Return only the stretch of the material below that begins with the line containing "Task: Select the" and ends with the line containing "Given: Click the", exactly; both of those lines belong to it.

### Source information ###

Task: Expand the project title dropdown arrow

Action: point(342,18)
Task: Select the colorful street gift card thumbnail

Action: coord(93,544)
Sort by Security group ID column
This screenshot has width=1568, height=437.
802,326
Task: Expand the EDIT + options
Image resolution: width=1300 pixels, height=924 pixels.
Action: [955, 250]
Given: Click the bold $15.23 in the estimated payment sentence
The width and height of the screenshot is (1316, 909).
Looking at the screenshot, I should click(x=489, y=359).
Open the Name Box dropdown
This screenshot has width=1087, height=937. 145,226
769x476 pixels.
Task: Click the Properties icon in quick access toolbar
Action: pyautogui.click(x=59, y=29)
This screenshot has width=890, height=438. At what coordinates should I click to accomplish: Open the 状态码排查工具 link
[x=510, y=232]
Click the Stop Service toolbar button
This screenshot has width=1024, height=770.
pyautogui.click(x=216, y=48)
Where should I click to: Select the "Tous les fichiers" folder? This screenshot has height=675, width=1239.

###

* [Your solution]
Task: Select the colorful street gift card thumbnail

Action: coord(93,544)
Sort by Security group ID column
This screenshot has width=1568, height=437.
802,326
Task: Expand the EDIT + options
Image resolution: width=1300 pixels, height=924 pixels.
Action: [955, 250]
Given: Click the bold $15.23 in the estimated payment sentence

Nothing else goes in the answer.